- Written by: Peter Watling
- Original language: English
- Genre: Drama

Premiere
- Date premiered: 1948, Theatre Royal, Newcastle upon Tyne

= Rain On The Just =

Rain On The Just is a play by Peter Watling which premiered in 1948 at the Theatre Royal, Newcastle upon Tyne. The cast included Marie Ney, Eileen Peel, Michael Denison, Geoffrey Keen, Dulcie Gray and Edgar Norfolk. Later that year the show moved to the Bristol Old Vic with much of the same cast. Actress Rachel Gurney replaced Gray in the role of the fiancé. The play had its London premiere in August 1948 at the Aldwych Theatre with Dulcie Gray returning to the cast.
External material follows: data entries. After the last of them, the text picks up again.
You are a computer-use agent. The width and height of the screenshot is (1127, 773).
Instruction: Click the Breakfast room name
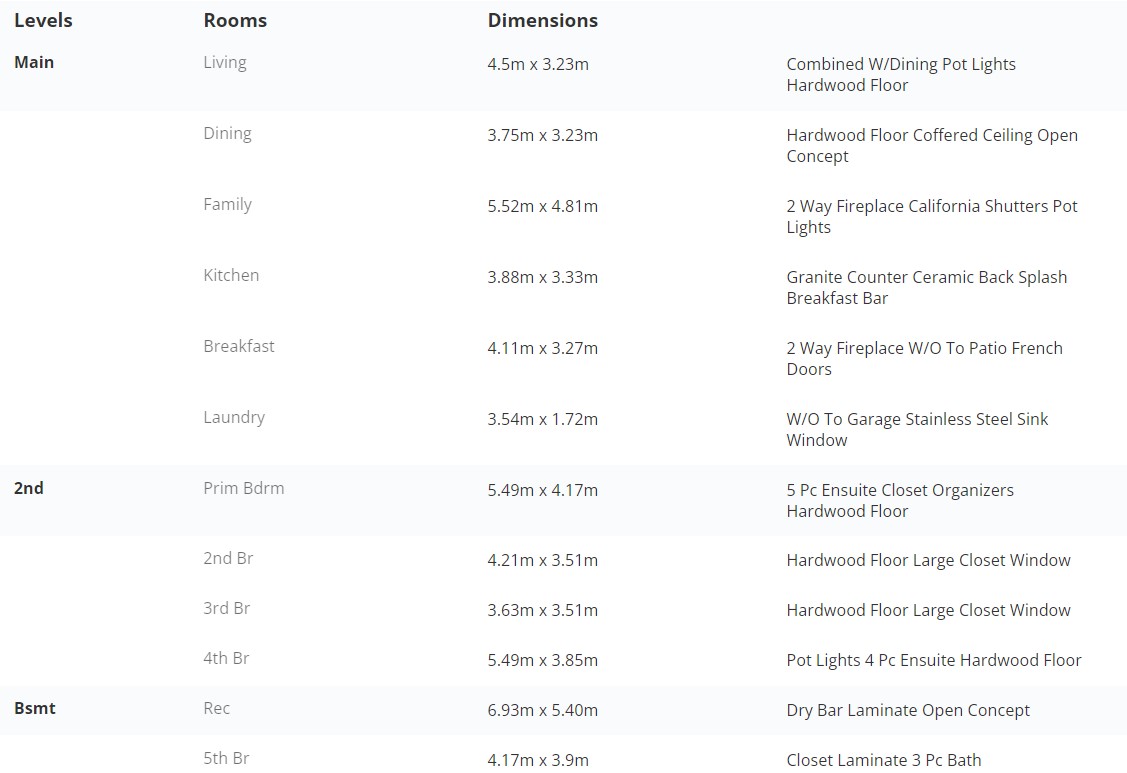239,346
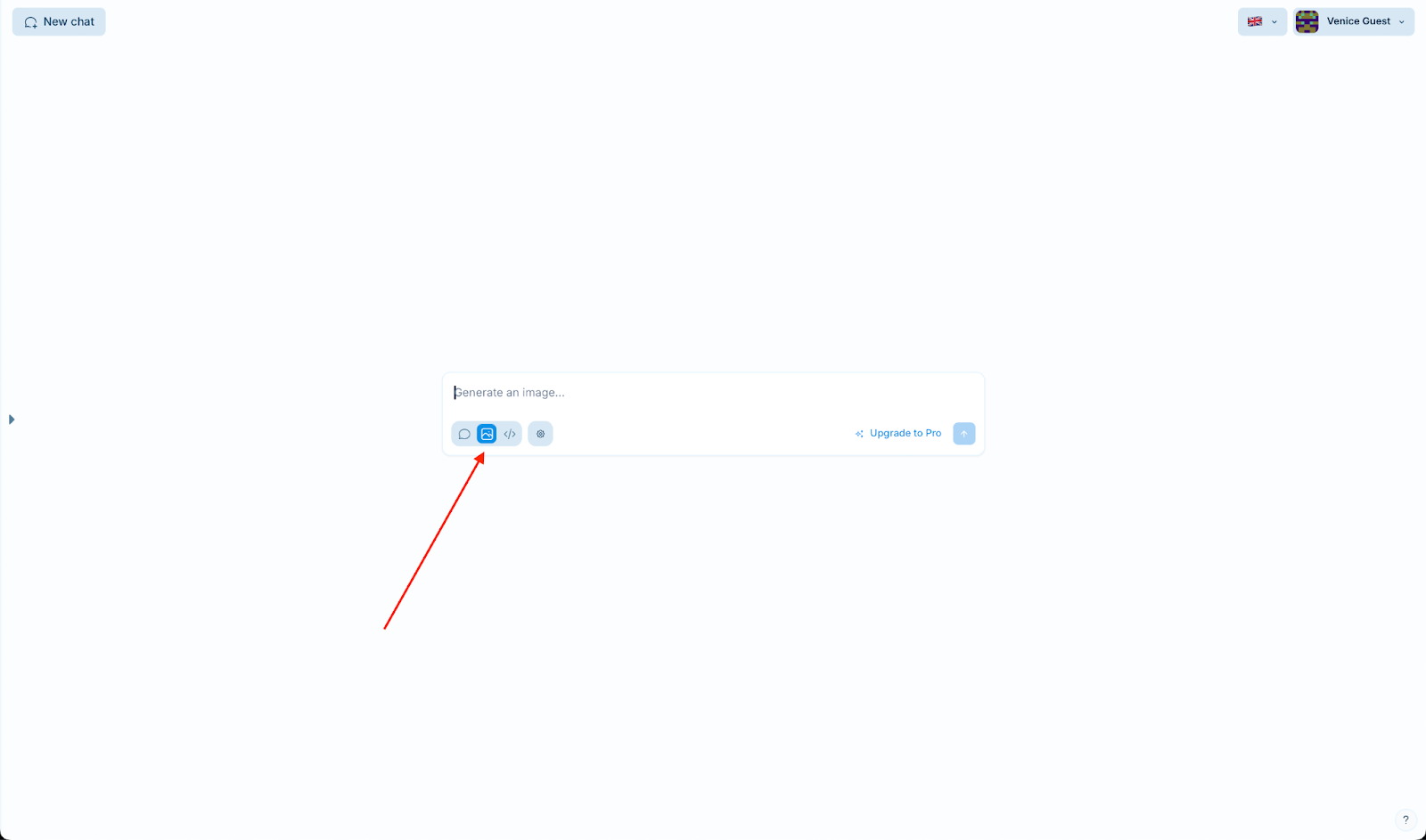Click the speech bubble icon in New chat
The width and height of the screenshot is (1426, 840).
[30, 22]

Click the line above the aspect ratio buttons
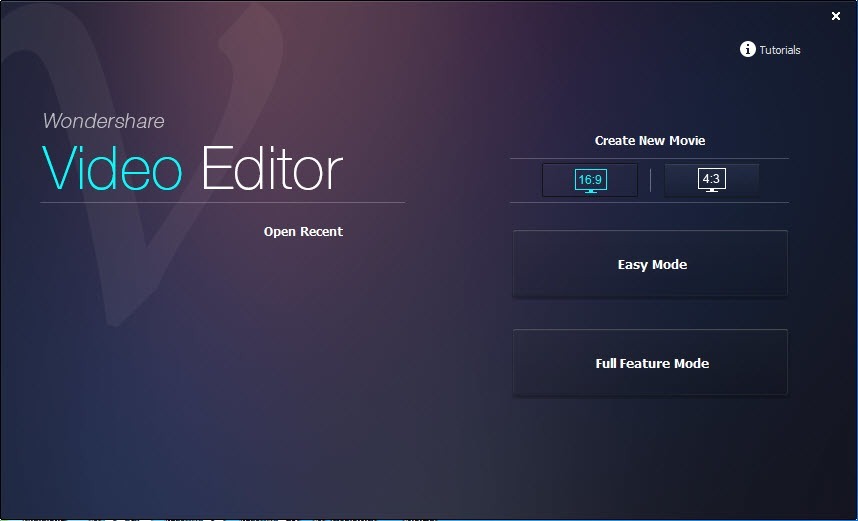[x=650, y=158]
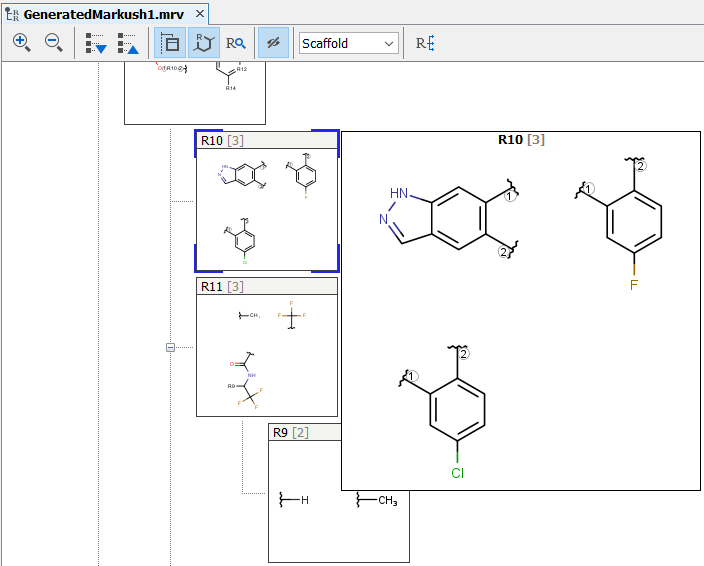704x566 pixels.
Task: Toggle the hidden-eye visibility button
Action: coord(273,43)
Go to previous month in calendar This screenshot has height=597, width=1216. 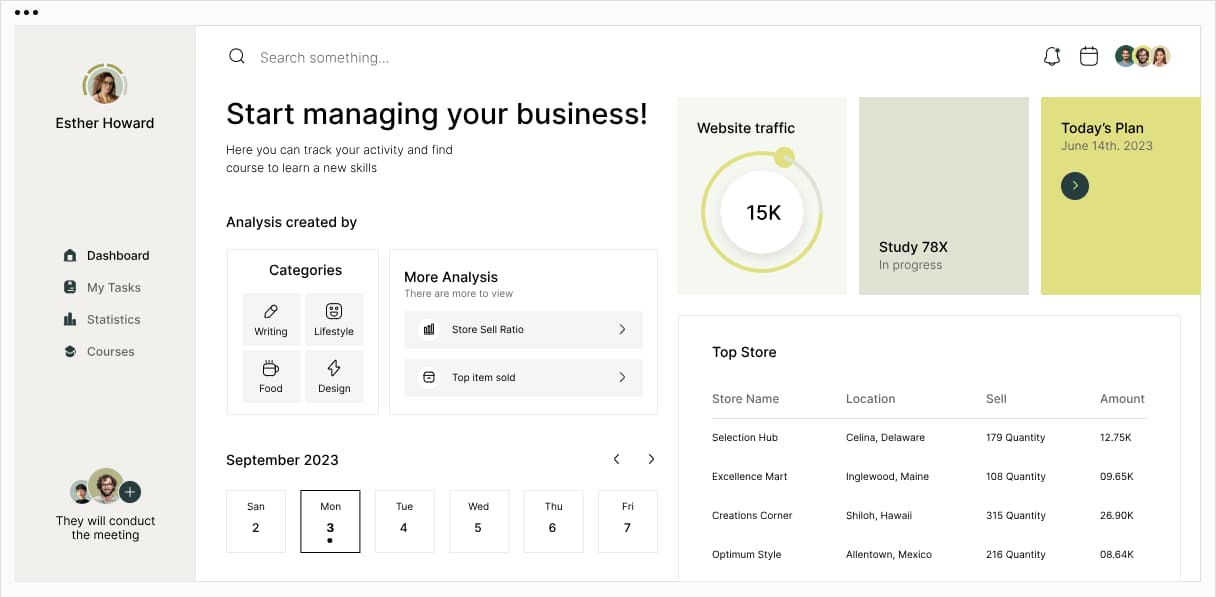[x=617, y=459]
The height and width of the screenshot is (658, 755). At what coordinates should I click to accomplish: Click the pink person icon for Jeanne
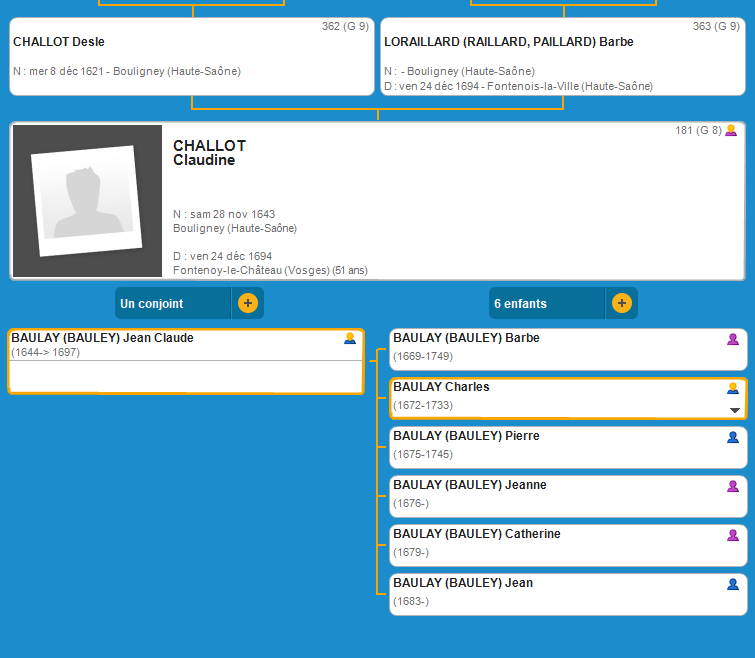point(733,486)
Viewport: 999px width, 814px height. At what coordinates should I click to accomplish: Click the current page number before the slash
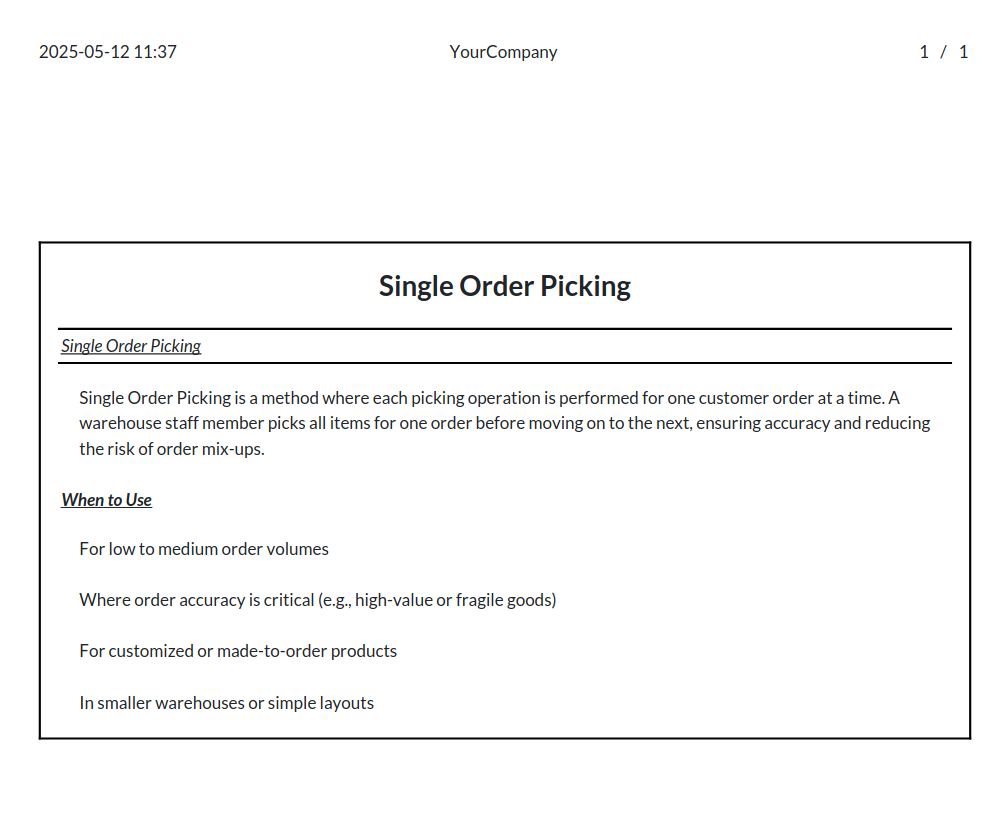[924, 52]
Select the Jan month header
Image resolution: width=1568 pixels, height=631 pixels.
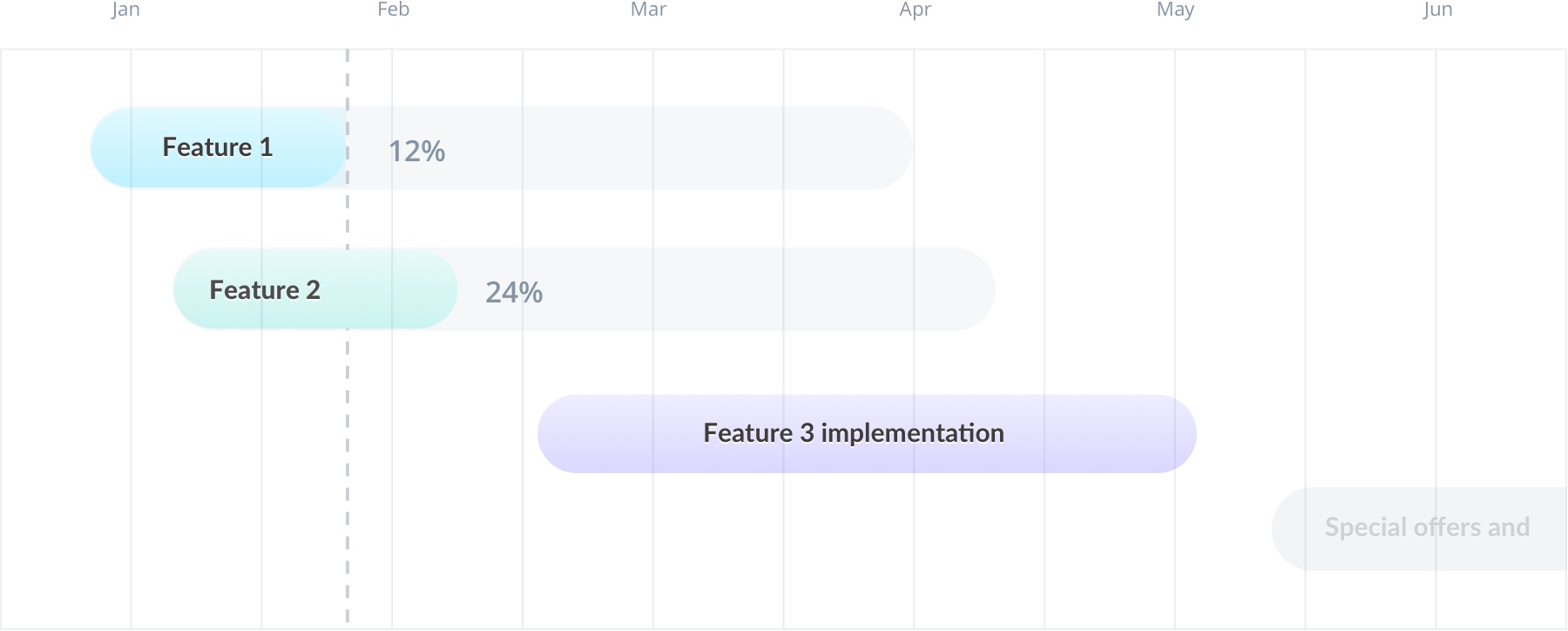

The play was also broadcast on radio on the BBC's Sunday Night Theatre and in Australia on Radio National in 1951.

==Synopsis==
Rain On The Just follows an old family that must give up their ancestral home and the issues and strife that come across as a result.

==Reception==
Reception for the play was mostly positive, with the New English Review reporting that the play was of "first-rate eminence and priority". In his book Post-War Theatre, Albert Edward Wilson commented that Rain On The Just was "Tchehov in English dress" and that the play's theme was "vague". Singer Tony Burrows has stated that the play "made a huge impression on [him]".